I'm building a DLL which plugs in to another application and I'm trying to use MKL VML goodness to speed up some exponential calculations.

The DLL is built with the multi-threaded DLL flag (/MD) and i'm linking against mkl_sequential_dll.lib mkl_intel_c.lib mkl_core.lib

however whenever I call vsExp in code which is multithreaded using TBB i get a big old crash. I've tried all the combinations I can think of {mkl_sequential.lib, mkl_intel_thead.lib, mkl_intel_thead_dll.lib} and it's always a crash, sometimes it's a straight out kill the entire program crash and sometimes it is the same openMP problem that was reported in the above thread.

"OMP: Error #134: Cannot set thread affinity mask. OMP: System error #87: The parameter is incorrect."

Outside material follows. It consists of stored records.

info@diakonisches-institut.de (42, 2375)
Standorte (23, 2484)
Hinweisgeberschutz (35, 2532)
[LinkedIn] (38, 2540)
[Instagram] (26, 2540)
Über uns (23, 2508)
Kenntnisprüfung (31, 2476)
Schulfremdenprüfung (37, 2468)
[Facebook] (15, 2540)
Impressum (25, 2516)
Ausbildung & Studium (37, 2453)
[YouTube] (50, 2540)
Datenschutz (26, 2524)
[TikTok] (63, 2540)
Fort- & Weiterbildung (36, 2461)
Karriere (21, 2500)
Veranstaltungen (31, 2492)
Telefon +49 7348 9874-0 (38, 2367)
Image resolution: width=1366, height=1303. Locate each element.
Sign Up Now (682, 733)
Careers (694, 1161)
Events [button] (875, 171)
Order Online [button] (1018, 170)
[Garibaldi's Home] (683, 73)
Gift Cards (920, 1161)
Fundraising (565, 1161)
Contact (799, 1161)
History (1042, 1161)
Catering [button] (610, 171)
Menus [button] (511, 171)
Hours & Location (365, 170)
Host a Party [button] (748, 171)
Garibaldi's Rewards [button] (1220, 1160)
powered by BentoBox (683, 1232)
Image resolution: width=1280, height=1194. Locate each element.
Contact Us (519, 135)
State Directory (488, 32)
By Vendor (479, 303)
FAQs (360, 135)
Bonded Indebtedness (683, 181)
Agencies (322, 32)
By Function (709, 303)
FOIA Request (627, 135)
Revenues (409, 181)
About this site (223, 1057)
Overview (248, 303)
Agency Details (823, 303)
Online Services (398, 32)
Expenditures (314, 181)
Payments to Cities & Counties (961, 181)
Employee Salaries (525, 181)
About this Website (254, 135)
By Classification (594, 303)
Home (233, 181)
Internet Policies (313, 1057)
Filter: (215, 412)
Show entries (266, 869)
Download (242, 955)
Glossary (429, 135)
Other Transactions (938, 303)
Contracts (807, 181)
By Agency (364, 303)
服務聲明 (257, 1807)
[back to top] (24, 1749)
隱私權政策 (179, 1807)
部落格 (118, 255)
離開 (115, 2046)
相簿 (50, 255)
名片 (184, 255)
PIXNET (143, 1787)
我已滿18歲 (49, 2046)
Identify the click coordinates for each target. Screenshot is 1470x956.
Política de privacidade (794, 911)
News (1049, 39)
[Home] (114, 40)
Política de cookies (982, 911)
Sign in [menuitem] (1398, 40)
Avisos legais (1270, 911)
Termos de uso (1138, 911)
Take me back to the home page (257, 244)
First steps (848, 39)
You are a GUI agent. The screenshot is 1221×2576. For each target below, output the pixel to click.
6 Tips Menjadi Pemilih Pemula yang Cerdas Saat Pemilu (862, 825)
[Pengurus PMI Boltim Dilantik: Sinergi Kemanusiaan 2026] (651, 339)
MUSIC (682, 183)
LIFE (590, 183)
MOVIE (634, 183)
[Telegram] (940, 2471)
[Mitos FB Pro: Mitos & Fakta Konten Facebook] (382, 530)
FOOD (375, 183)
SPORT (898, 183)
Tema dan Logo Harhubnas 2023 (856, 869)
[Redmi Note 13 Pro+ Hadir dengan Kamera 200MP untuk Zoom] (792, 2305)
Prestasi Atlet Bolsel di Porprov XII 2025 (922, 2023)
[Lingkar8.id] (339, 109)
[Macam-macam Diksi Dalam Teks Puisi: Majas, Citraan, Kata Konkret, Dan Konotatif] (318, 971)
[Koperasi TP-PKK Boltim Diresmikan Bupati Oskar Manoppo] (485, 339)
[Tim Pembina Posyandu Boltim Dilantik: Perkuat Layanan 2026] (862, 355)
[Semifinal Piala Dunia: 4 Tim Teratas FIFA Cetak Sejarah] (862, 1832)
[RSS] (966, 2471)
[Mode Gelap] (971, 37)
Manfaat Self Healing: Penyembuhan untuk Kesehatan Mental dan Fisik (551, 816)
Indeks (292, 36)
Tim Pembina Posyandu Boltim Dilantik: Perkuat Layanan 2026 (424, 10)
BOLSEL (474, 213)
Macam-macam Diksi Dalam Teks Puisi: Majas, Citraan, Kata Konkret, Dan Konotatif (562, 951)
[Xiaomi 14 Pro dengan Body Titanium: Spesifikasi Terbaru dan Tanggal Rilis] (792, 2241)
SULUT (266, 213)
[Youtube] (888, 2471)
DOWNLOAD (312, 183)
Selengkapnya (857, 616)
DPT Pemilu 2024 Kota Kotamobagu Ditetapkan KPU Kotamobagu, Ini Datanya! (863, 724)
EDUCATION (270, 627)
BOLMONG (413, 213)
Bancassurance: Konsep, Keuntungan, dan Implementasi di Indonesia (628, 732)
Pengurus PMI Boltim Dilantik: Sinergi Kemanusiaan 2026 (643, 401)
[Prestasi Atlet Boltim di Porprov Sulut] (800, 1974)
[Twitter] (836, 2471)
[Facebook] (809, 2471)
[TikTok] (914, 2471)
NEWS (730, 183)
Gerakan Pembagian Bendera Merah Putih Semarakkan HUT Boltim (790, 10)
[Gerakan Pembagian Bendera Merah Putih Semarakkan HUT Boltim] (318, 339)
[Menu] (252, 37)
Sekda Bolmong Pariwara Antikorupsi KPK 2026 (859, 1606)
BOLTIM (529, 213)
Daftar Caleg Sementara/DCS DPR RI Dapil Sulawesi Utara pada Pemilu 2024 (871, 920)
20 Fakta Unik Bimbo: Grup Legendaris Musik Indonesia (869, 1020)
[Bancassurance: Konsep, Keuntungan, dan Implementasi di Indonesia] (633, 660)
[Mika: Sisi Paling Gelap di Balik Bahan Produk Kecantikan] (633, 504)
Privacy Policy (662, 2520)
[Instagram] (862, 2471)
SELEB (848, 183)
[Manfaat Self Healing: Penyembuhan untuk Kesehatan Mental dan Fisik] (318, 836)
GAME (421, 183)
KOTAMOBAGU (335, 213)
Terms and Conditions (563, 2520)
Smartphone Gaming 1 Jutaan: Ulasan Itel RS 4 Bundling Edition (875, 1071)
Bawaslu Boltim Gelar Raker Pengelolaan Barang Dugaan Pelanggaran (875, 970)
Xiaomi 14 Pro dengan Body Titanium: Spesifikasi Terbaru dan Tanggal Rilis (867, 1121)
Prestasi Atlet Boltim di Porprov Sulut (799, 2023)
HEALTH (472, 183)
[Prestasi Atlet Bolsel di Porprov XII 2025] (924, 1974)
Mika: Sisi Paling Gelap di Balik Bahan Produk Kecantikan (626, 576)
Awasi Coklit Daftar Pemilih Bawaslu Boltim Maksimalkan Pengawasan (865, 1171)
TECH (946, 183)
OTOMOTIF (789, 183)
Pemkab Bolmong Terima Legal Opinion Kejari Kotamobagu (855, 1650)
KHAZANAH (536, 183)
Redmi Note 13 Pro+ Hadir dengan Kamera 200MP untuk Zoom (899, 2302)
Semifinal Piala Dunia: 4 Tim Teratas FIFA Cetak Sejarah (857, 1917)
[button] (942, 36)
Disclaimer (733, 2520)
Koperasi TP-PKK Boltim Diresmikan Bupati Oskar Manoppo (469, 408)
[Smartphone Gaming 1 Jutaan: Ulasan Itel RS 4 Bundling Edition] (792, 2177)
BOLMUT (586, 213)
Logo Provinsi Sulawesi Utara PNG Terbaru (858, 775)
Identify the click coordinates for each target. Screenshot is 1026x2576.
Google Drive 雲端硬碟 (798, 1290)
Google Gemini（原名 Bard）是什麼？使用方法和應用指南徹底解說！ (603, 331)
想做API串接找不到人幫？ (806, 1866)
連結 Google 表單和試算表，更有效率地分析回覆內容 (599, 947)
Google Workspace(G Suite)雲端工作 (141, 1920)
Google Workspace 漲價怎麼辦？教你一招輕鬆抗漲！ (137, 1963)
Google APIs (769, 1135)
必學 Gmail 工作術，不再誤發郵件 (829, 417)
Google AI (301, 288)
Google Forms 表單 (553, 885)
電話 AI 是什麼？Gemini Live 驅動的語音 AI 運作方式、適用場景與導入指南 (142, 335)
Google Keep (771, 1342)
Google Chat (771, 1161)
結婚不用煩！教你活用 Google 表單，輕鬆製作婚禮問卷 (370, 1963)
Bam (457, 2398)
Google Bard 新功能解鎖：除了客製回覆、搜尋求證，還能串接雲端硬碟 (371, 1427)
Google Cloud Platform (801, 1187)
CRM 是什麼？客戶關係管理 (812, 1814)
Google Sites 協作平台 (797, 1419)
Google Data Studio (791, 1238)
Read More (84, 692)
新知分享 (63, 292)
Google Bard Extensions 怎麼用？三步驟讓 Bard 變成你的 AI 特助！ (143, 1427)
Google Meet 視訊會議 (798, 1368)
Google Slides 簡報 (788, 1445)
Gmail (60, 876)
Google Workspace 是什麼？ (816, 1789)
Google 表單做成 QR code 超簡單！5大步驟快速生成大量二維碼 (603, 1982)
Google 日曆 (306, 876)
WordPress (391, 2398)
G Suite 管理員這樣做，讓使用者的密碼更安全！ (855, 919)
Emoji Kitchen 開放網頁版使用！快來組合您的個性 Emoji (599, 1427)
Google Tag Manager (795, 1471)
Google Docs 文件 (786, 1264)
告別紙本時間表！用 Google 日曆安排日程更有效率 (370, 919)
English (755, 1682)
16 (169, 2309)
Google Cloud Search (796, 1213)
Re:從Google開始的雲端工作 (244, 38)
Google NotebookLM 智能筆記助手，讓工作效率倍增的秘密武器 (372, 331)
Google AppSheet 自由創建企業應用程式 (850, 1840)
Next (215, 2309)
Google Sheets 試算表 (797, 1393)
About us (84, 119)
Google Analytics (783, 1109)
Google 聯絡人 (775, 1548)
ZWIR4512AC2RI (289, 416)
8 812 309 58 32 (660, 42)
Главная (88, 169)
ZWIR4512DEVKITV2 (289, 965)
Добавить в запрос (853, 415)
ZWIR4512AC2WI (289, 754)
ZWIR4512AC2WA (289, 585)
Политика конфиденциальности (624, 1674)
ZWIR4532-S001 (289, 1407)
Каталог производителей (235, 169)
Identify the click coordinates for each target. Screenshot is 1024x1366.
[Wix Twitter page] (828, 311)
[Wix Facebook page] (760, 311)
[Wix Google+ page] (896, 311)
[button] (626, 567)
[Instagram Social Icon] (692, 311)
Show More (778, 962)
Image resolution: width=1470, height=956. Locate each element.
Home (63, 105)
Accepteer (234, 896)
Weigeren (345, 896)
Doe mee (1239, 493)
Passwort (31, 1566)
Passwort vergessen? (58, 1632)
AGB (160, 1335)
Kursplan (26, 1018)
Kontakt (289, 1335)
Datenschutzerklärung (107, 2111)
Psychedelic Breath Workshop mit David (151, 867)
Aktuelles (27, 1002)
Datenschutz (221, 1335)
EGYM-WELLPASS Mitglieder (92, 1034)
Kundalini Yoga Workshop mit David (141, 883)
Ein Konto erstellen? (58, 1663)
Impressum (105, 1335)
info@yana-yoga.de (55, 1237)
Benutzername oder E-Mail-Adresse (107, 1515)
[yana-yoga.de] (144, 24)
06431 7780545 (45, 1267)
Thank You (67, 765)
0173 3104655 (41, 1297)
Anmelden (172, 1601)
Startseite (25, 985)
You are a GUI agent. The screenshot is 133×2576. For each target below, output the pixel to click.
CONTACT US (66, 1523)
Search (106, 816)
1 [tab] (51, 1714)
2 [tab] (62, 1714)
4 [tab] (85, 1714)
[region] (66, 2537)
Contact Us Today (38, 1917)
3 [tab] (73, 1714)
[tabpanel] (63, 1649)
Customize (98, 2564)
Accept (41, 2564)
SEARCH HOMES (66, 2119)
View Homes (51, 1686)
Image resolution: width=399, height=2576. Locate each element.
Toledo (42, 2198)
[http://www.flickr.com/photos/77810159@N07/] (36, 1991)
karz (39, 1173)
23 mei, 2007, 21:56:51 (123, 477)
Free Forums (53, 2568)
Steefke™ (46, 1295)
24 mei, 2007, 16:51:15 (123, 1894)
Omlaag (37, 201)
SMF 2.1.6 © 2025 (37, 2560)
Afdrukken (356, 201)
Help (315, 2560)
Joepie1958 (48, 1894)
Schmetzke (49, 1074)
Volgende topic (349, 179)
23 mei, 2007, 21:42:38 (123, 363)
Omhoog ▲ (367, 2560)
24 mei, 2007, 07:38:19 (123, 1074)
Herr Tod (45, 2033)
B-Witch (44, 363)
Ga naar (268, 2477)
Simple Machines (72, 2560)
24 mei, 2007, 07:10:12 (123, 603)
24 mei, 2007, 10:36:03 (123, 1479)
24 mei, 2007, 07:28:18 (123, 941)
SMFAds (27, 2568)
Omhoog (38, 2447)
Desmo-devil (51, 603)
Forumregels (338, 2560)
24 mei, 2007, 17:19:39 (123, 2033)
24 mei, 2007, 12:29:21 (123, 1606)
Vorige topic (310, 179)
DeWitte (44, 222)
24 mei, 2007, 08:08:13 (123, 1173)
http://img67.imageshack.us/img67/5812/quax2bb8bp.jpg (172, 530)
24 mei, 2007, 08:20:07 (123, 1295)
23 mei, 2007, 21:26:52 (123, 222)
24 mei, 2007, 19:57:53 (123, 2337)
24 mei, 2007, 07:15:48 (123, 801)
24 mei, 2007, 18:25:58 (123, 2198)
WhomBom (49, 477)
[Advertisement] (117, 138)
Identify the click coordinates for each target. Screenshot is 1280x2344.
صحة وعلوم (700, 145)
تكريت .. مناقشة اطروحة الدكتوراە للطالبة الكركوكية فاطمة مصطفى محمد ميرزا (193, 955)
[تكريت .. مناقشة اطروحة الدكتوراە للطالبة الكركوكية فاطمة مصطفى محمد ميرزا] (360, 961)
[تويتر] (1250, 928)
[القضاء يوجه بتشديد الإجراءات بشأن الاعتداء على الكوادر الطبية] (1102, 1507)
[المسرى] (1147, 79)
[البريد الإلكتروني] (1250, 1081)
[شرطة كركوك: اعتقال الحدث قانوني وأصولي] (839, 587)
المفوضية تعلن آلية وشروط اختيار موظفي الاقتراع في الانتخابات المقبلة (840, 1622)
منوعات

I'm using the MKL that comes with Intel compiler 11.1.065 (but the actual compiler is version 11.1.071 - there is no separate MKL with this version)... and I'm using TBB 3.0 with a simple parallel_for - the memory for both the input and output are thread local.

What am I doing wrong?

VipinKumar_E_Intel · ‎10-25-2010

Can you try setting MKL_SERIAL=YES env variable and check?

--Vipin

jamiecook · ‎10-25-2010

I have set this env variable and then restarted the host application and have exactly the same problem. I am not using nmake, i am using visual studio 2008 and Intel compiler.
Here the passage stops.